Veneto, orso abbatte due capre e scavalca muri di 2 metri
Giovane plantigrado preso dalle fototrappole a Enego. Assalti agli allevamenti in aumento. L’assessore Bond: «Monitoriamo gli spostamenti».
REGIONE VENETO (Altopiano di Asiago) – Notte di terrore per un allevatore di Enego. Un giovane orso bruno, probabile maschio in dispersione, ha fatto irruzione in un recinto in Via Coste di Là uccidendo due capre e tornando sulla carcassa come se fosse a casa sua. L’episodio è accaduto nella notte tra sabato 30 e domenica 31 maggio 2026.
📸 La predazione: telecamere e fuga agile
Dopo il ritrovamento delle carcasse, la Polizia Provinciale di Vicenza e la Regione hanno piazzato una fototrappola. E il plantigrado non ha deluso le aspettative.
Verso le 22:30, l’orso è rientrato nel recinto, ha iniziato a consumare la preda e, accortosi degli osservatori, ha scalato una recinzione metallica fissa alta circa 2 metri per poi sparire nel bosco.
Il luogo della nuova osservazione dista 11 km in linea d’aria dall’ultimo avvistamento, segno che l’animale è iper-mobile e copre territori enormi in poche ore.
🔥 La situazione reale per allevatori e cacciatori
L’assessore regionale Dario Bond ha ringraziato la famiglia per la segnalazione, definendola «fondamentale per un monitoraggio efficace». Ma la realtà sul campo è un’altra: i danni da grandi carnivori nel 2026 sono in aumento.
Secondo la DGR n. 325/2026 della Regione Veneto:
- Indennizzi rivalutati per capi predati (ovini, caprini, equini).
- Primo riconoscimento ufficiale per cani da guardiania feriti o uccisi.
- Apiari distrutti: ristori maggiorati.
«La presenza dell’orso in Veneto rimane un fenomeno sporadico» – ha detto Bond – «riconducibile a giovani maschi in dispersione dai nuclei del Trentino».
🧬 Da dove viene questo orso?
Gli esperti hanno raccolto segni di presenza e tracce genetiche.
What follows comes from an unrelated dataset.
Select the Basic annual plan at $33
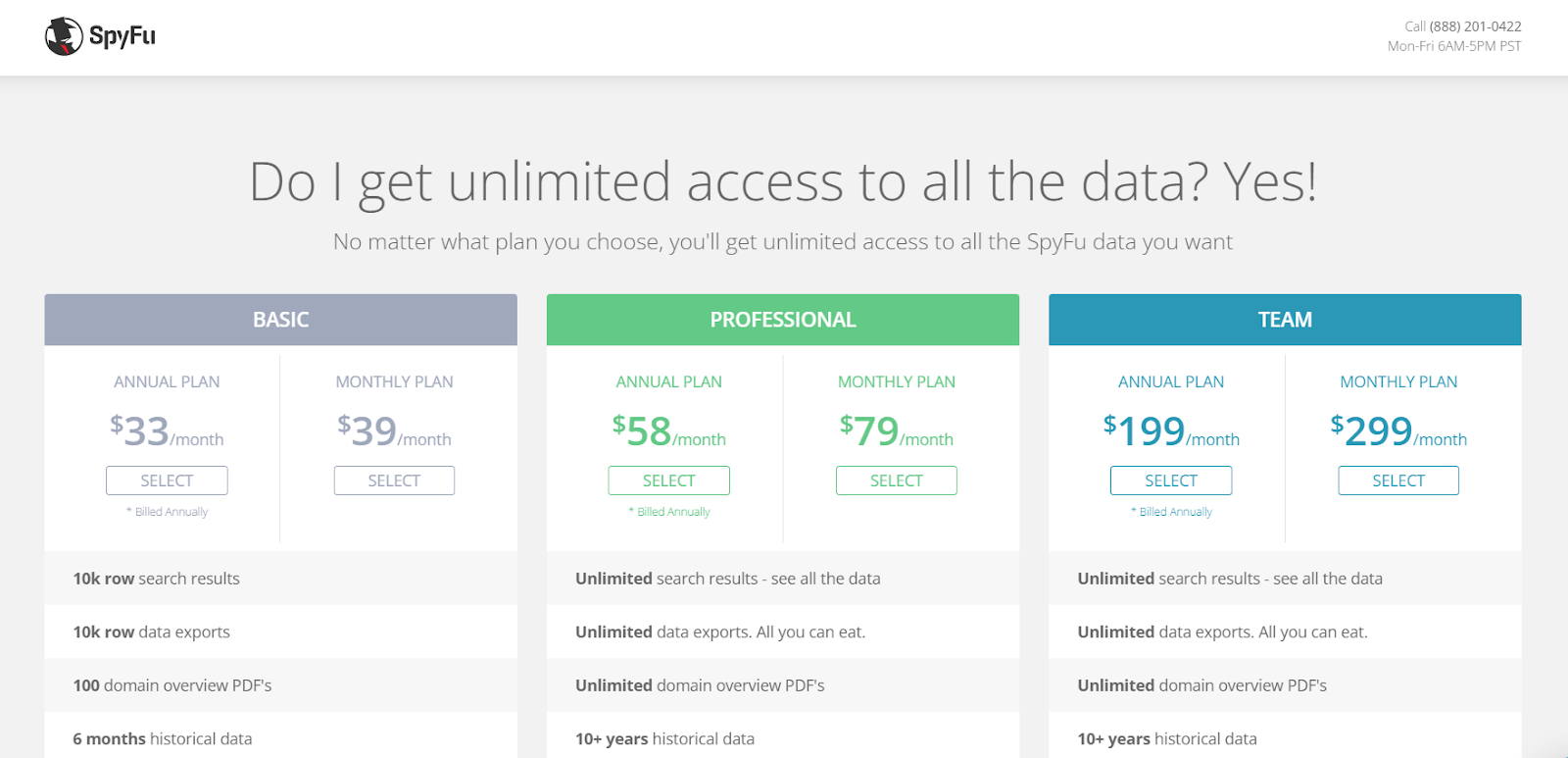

I risultati del DNA confermeranno se l’esemplare è figlio della popolazione trentina, dove l’ultimo rapporto ISPRA 2025 stima 118 orsi con un +26% di femmine riproduttive.
Con questi numeri, i giovani maschi vengono letteralmente spinti fuori dal territorio e finiscono negli allevamenti veneti.
✅ Cosa fare (istruzioni per hunter ed escursionisti)
La Regione raccomanda:
- Nessuna fonte alimentare all’aperto (rifiuti, mangimi).
- Recinzioni elettrificate obbligatorie per chi ha bestiame.
- Segnalazioni immediate alla Polizia Provinciale ad ogni avvistamento.
Il cacciatore medio sa bene che un orso abituato al recinto non ha più paura dell’uomo. E questo è il vero problema.